EXERCISE DIRECTIONS:
From the passage below about the MESA resolution, list the forms of solidarity that the Palestinian call asks for.

The membership at MESA’s annual meeting “voted to advance a resolution endorsing the Palestinian call for solidarity in the form of boycotts, divestment and sanctions, or BDS, to a full membership vote in early 2022.” “If ratified next year,” a MESA press release revealed, “the resolution would direct MESA to find ways of upholding the call for an academic boycott of Israeli institutions in alignment with the association’s mission to defend academic freedom, and in a manner consistent with MESA’s bylaws as well as relevant U.S. federal, state, and local laws.”

While the MESA resolution disingenuously claims that its members “have organized various forums for discussion and debate of that call through MESA’s commitment to academic freedom,” academic boycotts are, by their very nature, antithetical to academic freedom and the free flow of scholarly debate, inquiry, and dialogue.

DATASET CONTENT:
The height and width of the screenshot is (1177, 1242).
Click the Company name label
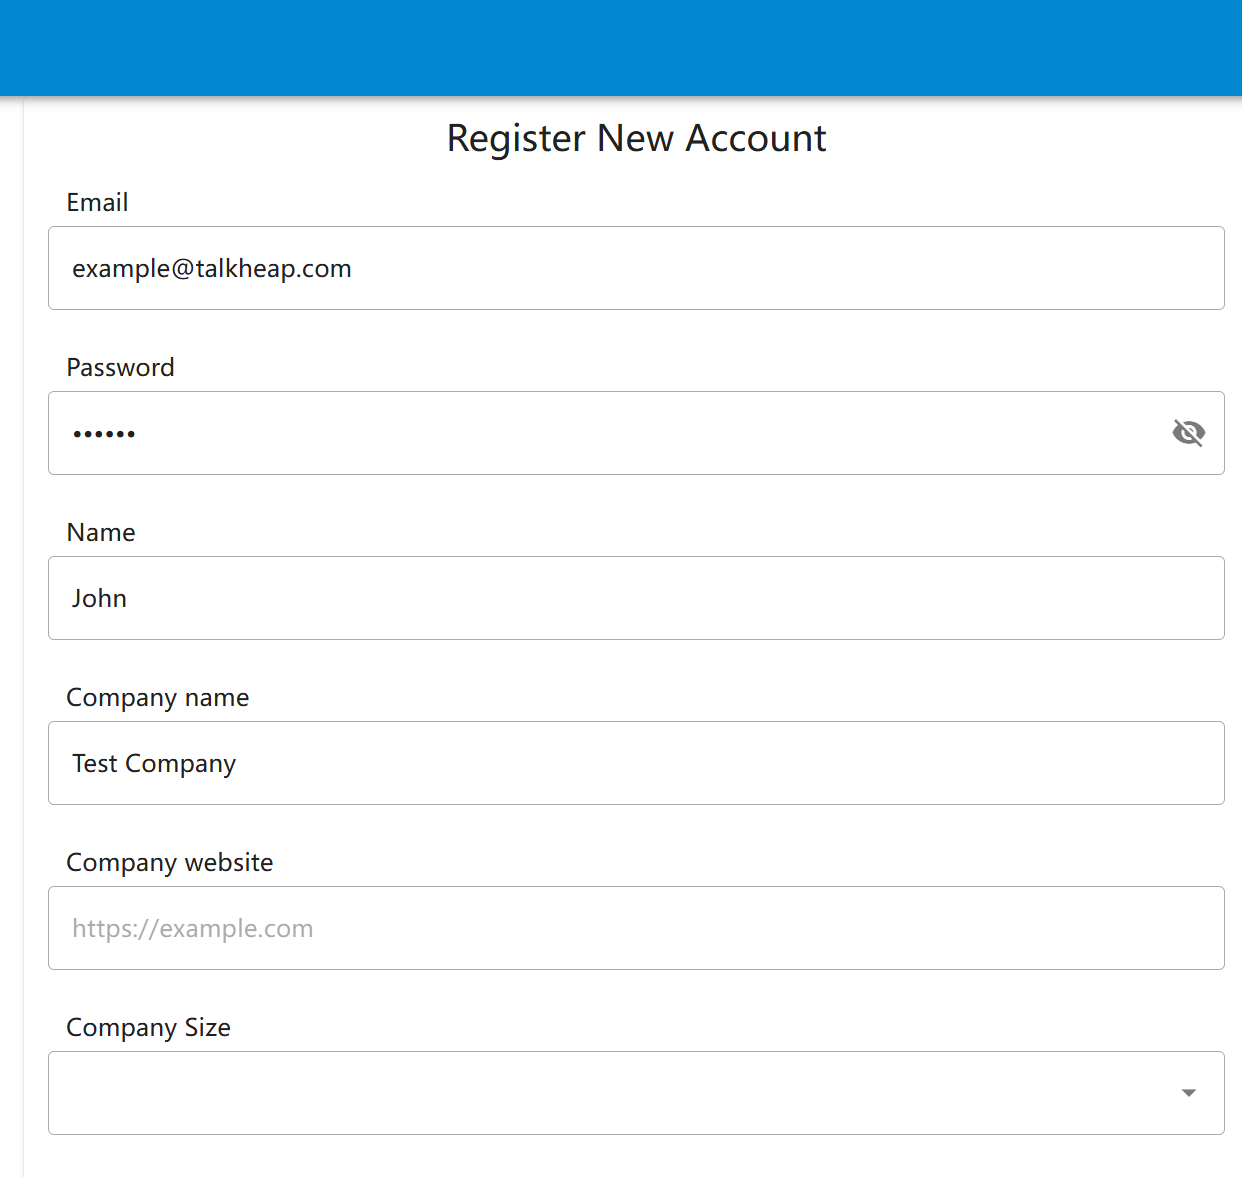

SOLVED PROBLEM:
Boycotts, divestment, sanctions